Duplicate the passage from the Billie Mae Richards biography between "Billie Mae Richards" and "the radio series Jake and the Kid.", inclusive.

====== Text extract

Billie Mae Richards (née Dinsmore, November 21, 1921 – September 10, 2010) was a Canadian voice actress, who also appeared onstage and on television. She was the voice of Rankin/Bass' version of the character Rudolph the Red-Nosed Reindeer from 1964 to 1979, and of the Kid in the radio series Jake and the Kid.

Early life and education
Richards was born Billy Mae Dinsmore, in Toronto to parents Garnett and Eva May (Stanton) Dinsmore.  Enrolled by her ambitious father in dancing lessons as a toddler, by the age of five she was in a stage show with WW1 veterans. She enlisted in the Royal Canadian Navy and performed in the show Meet the Navy  that travelled across Canada and in Europe. She attended the Lorne Greene Academy of Radio Arts in Toronto.

Career
Richards worked at the Canadian Broadcasting Corporation, speaking and singing in radio dramas. From 1950 to 1956, she was the voice of the Kid in the ongoing radio series Jake and the Kid.

As well has her portrayal of Rudolph, Richards also voiced Tenderheart Bear in the first two Care Bears movies, as well as the DIC-produced television series (credited as "Billie Mae Richard"), and Brightheart Raccoon in the Nelvana-produced Care Bears television series.

============
====== Source material

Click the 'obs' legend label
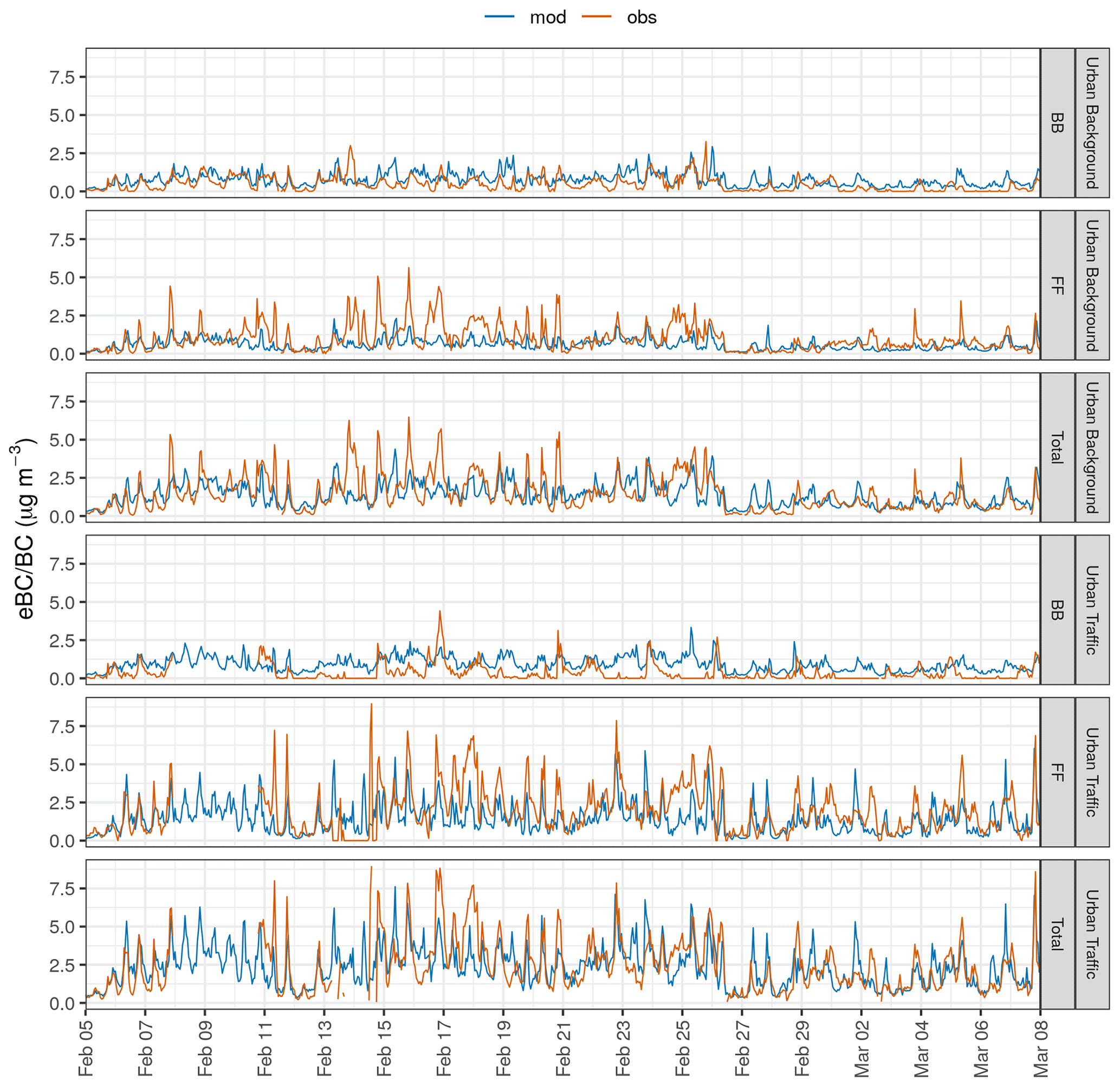This screenshot has height=1087, width=1120. click(641, 17)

============

== Answer below ==
Billie Mae Richards (née Dinsmore, November 21, 1921 – September 10, 2010) was a Canadian voice actress, who also appeared onstage and on television. She was the voice of Rankin/Bass' version of the character Rudolph the Red-Nosed Reindeer from 1964 to 1979, and of the Kid in the radio series Jake and the Kid.